I'm with FarEastWarriors on this.
The national dealership revenue breakdown is kind of the opposite of profit. Revenue is like 55:35:10 for new:used:service sales. But I would bet new car sales make the dealership $0 on average or close... used cars can be nice, agree there. But I would bet service margins are astronomical... I'd guess blind that is 75% of dealership profits. consequently, if you talk to someone who works at a dealer (assuming they aren't running it) they may not perceive how the money is made... or maybe I'm confused!
Some details here after some googling, basically says the service is most of the profits. ROIC for dealerships is high. New cars don't make a ton, used is more. Service is the most. (page 10) I guess makes sense re: new cars, they make money (haven't always in years past) but it's a loss-leader for service.

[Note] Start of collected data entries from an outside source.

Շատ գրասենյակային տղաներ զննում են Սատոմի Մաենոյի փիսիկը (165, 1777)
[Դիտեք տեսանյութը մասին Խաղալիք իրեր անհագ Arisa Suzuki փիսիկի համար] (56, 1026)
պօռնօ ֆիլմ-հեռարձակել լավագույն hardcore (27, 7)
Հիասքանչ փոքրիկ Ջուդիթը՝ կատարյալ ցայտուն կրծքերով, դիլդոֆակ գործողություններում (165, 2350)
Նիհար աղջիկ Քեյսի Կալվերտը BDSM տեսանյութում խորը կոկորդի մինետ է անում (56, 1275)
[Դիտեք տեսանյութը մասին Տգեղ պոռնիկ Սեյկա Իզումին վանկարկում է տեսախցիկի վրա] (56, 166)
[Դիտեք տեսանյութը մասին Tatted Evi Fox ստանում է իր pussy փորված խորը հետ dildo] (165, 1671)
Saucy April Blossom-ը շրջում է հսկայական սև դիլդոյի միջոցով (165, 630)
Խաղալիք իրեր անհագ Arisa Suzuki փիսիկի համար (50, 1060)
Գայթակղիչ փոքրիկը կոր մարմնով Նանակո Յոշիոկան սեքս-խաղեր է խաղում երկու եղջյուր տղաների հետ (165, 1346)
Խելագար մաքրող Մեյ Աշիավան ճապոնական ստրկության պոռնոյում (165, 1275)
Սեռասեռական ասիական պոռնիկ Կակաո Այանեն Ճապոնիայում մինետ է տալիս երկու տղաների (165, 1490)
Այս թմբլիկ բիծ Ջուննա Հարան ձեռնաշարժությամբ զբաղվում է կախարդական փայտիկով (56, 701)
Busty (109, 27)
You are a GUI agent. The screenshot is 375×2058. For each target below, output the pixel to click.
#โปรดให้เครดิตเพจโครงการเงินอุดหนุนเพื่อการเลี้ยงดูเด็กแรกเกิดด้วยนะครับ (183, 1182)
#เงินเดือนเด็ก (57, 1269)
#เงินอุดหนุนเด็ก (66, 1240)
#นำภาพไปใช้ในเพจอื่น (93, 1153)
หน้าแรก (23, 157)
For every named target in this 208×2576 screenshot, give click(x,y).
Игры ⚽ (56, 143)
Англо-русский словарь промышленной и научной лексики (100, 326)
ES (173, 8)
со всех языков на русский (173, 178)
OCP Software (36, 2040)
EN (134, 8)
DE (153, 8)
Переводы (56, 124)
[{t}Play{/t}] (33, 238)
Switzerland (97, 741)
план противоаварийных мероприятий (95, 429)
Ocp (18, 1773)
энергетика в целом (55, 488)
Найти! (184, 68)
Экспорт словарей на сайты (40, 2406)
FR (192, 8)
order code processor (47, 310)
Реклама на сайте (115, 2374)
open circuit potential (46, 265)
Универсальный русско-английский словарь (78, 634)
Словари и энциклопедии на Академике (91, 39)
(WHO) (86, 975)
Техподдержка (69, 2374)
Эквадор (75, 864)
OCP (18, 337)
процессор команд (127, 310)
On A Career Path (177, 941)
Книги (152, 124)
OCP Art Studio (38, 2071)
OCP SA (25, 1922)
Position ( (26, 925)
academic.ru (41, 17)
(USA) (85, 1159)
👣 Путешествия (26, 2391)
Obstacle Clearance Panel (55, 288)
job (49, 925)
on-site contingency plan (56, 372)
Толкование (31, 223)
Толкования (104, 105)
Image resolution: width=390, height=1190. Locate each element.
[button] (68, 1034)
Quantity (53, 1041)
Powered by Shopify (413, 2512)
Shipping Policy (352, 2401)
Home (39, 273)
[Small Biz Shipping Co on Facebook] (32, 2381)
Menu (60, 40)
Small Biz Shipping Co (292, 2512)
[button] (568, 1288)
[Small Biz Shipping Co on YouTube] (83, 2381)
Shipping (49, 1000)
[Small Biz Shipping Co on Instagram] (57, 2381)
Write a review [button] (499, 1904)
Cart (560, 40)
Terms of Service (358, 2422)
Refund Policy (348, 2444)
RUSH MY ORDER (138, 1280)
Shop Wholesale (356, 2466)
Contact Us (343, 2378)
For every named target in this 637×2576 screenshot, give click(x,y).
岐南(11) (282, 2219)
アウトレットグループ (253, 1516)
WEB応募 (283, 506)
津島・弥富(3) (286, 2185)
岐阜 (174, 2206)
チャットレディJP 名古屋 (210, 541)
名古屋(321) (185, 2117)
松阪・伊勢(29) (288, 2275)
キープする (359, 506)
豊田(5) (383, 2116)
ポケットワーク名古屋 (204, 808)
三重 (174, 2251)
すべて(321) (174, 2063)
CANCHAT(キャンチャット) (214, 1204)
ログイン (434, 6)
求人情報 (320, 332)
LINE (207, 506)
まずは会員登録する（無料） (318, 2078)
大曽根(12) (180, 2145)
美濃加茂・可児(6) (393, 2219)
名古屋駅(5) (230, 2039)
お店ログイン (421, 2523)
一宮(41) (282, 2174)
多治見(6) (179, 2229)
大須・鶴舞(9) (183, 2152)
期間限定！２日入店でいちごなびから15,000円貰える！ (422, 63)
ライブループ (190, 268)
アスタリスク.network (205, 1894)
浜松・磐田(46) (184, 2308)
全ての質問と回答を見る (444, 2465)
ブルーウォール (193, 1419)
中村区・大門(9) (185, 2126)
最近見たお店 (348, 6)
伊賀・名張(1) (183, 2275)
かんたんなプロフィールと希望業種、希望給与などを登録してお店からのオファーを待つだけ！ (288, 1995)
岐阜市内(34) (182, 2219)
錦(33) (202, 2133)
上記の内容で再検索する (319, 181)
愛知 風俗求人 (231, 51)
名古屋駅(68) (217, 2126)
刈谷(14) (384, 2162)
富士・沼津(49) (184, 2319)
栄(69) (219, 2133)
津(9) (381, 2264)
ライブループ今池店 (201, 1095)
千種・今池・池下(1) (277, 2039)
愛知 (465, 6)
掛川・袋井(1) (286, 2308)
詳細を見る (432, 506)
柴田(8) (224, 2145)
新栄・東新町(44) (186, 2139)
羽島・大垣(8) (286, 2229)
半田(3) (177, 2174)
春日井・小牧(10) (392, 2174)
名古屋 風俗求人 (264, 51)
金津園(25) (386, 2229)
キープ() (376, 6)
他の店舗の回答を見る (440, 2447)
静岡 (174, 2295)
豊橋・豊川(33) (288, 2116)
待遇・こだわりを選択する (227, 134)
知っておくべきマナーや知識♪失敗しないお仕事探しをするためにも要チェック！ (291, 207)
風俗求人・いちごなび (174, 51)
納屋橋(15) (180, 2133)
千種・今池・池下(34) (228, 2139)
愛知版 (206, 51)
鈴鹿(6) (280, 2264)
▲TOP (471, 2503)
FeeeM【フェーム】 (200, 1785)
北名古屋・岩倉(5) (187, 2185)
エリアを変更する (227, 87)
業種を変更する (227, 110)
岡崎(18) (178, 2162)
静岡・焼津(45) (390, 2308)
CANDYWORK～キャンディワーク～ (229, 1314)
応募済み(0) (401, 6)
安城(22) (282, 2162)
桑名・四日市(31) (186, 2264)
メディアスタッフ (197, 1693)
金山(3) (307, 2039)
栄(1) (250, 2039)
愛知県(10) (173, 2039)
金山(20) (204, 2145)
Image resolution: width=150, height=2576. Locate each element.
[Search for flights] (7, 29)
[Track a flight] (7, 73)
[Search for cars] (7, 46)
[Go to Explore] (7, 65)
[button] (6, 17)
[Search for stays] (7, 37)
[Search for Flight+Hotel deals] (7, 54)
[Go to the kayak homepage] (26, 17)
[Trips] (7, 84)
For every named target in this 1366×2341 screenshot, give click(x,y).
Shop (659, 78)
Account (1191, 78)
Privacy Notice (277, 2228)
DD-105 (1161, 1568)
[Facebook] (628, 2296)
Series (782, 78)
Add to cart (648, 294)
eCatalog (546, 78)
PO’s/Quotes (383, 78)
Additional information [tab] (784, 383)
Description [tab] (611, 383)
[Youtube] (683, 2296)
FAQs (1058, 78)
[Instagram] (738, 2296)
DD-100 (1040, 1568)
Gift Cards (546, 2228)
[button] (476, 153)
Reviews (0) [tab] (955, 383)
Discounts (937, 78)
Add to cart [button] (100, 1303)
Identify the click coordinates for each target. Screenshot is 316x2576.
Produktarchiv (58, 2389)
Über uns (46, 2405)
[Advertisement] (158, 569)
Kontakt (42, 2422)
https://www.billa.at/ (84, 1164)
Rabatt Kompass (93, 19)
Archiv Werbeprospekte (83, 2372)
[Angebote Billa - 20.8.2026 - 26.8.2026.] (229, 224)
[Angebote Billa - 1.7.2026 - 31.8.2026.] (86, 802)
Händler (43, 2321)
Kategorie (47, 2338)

http://www.nada.org/NR/rdonlyres/DF6547D8-C037-4D2E-BD77-A730EBC830EB/0/NADA_Data_2014_05282014.pdfThis is a curious area, mostly because if electric cars really take off, they will turn the dealership model over and screw it... because the service aspect of an electric car should be fewer small ticket items, so I would imagine less need for a dealership.
I wonder if this isn't one of those businesses though that is perceived as dieing, but actually has a very long cash flow tail, with little competition and a strong competitive dynamic with car makers? Leucadia and Berkshire both jumping in... it will be interesting to see it unfold.